Wednesday, November 13, 2013

Agencies Send OMB Draft Regulations Defining Clean Water Act Jurisdiction

After years of starts and stops, the U.S. Environmental Protection Agency and U.S. Army Corps of Engineers have drafted a proposed regulation that will significantly affect which waters are subject to regulation under the Clean Water Act. 

Following 2001 and 2006 U.S. Supreme Court rulings addressing which “waters of the United States” are subject to Clean Water Act jurisdiction, EPA, the Corps, federal courts across the country, and the regulated community have all struggled to interpret the Supreme Court’s rulings.  Those rulings, Solid Waste Agency of Northern Cook County (SWANCC) v. U.S. Army Corps of Engineers, 531 U.S. 159 (2001), and Rapanos v. United States, 547 U.S. 715 (2006), offered no clear guidance.  Indeed, Justice Kennedy’s lone concurrence in the Rapanos plurality opinion stands as the guiding principle in determining what defines a “water of the United States.”
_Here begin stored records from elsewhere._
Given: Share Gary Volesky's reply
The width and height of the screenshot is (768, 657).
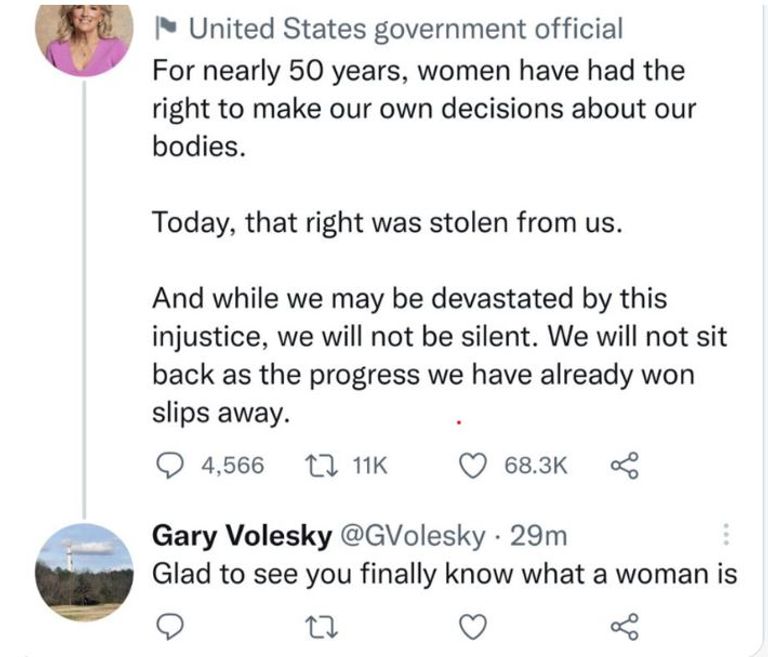Looking at the screenshot, I should [x=624, y=627].
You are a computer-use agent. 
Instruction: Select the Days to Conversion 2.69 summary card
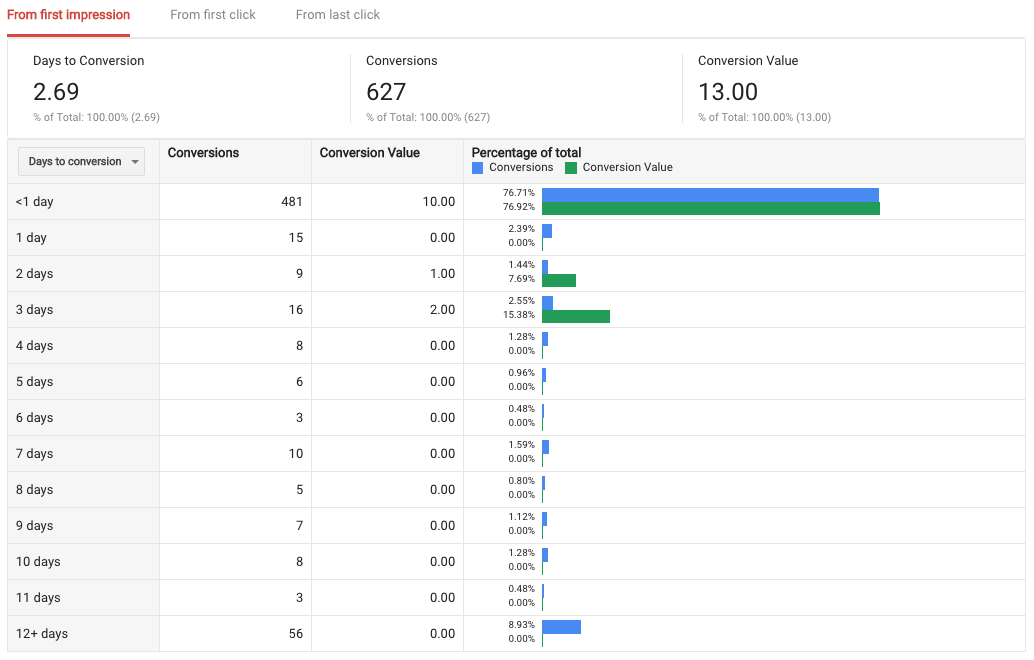(x=178, y=90)
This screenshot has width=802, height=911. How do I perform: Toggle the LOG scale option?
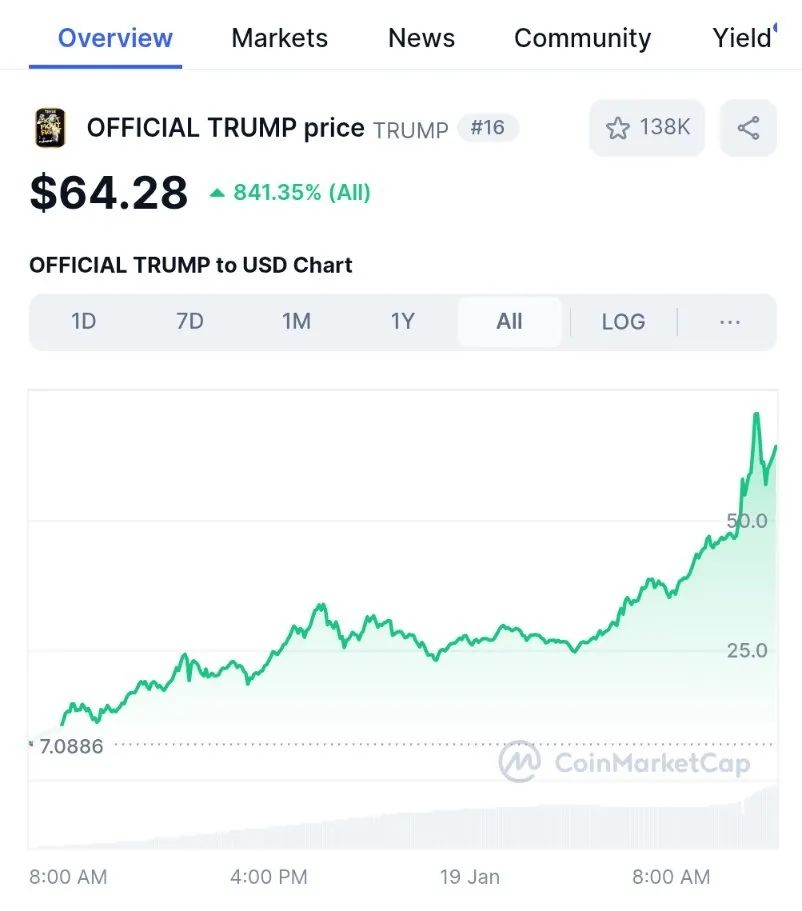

Justice Kennedy’s view that waters with a “significant nexus” to more traditionally jurisdictional waters may be regulated provides the basis of EPA’s and the Corps’ proposed regulation.  Among other things, the regulation would, for the first time, define “significant nexus.”  That term would be defined as “a more than speculative or insubstantial effect that a water, including wetlands, either alone or in combination with other similarly situated waters in the region . . . has on the chemical, physical or biological integrity” of more traditionally jurisdictional waters as defined in the regulation.  The proposal would also define “tributary” such that any defined tributary would have the significant nexus necessary to bring it within the scope of the Clean Water Act.

The agencies have submitted a draft of the proposed regulation to the Office of Management Budget.  When published in the Federal Register, it will undoubtedly generate thousands of comments.  It is far too early to speculate as to whether the final regulation will look like the proposed regulation, when a final regulation may be issued, and, in the face of almost certain litigation once the rule is final, when the regulations may actually be implemented.